Setting Thresholds
Carl Pritchard writes for www.ework.com – a Ms.Money partner.
In establishing project plans (and more specifically, risk plans), project managers need to recognize the importance of elements that go beyond basic risk identification and assessment. One critical issue we often miss out on is the notion of the risk threshold. How much can we stand? How much of a schedule delay is too much? How much of a cost overrun can the organization tolerate? The formal, pat answer is often "no overruns are acceptable." But that's not realistic. Most projects can withstand some small overruns in terms of schedule or cost, or some small shortcomings in terms of requirements. Those represent our thresholds.
Projects need risk thresholds. Normally, however, they remain unspoken. They're
unspoken out of a fear of sharing information that others
might take advantage of. They're unspoken because some people
dread the notion that they might find themselves in a position
where they exceed those limits. Fear should not be a driving
force in our reasoning behind risk practice. Risk practice
is, by its very nature, a study of those things of which we
are fearful. Thus, what we need to do it to face those fears
and establish, communicate and promote those thresholds.
We need to share them so that we know what is acceptable in terms of impact. What constitutes a high impact? What constitutes a "moderate" impact? Without the thresholds, we cannot intelligently answer those very fundamental questions. And without the answers to those questions, we cannot effectively prioritize project risk.
The process by which we accomplish this is relatively simple. For cost and schedule, we identify "how far is too far." It can be done by asking how many days are tolerable and how much in overruns is tolerable. For requirements, we need to ask where we can afford to give ground, and where we can't. In addition to these rather fundamental thresholds, we should also set the thresholds for politics. How much escalation can the project withstand? How far up the chain of command can complaints or concerns go without creating too much grief? How many calls from the customer are too many? If we establish the answers to these questions at the outset of the project, we clarify the level of risk impact. And we enable the risk process.

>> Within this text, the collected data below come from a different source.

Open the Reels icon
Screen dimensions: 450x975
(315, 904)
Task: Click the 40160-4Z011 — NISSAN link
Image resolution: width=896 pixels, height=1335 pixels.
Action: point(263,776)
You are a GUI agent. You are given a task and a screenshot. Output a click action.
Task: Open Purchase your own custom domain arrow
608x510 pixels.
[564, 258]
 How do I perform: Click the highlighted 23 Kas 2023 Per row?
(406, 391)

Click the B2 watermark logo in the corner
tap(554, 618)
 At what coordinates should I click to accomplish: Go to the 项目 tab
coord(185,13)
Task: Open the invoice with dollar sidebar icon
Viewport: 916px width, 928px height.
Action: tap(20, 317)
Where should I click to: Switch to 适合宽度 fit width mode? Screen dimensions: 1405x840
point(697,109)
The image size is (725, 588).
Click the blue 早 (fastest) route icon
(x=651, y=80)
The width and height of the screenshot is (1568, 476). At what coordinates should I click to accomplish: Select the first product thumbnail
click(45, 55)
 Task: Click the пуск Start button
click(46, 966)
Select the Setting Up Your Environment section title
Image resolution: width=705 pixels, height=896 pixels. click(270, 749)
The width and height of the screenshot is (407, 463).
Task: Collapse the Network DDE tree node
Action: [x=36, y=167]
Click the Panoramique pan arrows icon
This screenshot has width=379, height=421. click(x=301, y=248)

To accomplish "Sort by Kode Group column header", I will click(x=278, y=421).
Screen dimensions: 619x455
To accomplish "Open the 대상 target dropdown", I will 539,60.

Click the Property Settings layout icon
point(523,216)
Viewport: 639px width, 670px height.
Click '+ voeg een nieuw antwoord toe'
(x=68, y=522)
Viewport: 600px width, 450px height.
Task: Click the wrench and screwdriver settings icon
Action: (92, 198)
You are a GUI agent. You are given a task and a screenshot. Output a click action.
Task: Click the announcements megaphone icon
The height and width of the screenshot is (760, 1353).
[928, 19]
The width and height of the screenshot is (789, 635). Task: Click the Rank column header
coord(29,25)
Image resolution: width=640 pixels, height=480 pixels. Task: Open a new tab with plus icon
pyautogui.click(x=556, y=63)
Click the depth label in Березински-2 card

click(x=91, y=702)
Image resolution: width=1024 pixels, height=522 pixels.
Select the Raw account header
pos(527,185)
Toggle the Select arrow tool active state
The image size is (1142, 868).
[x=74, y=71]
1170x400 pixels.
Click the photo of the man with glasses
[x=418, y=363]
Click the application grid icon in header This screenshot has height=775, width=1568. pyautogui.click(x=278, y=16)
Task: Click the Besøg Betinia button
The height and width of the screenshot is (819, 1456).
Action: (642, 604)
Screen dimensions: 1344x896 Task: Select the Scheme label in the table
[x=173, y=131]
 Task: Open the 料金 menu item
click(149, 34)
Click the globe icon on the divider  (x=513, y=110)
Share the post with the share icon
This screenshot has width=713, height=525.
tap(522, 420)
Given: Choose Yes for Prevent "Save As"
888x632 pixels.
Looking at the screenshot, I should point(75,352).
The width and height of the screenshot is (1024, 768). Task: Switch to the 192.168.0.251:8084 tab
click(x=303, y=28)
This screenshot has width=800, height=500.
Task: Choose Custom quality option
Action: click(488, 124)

This starts at the project level. Project by project, we establish these thresholds. As we build a database of understanding on where these thresholds are at the project level, we can begin to identify organizational risk tolerances. While that's a longer-term effort, it's a critical step toward overall project management maturity. In the ideal, the project office will help project managers establish where they should begin to look at those thresholds and when individual project tolerances exceed organizational tolerance. That's important information, since the project has to function in the greater organizational context.
But first, we start small. We start with the incremental step of setting risk tolerance at the project level and generate documentation and history. That documentation should capture the tolerances, how close the project came to the tolerances, and the relative impact of any risks that affected the tolerances. That information will build the organization's capability to assess risk, and in the long term--manage risk.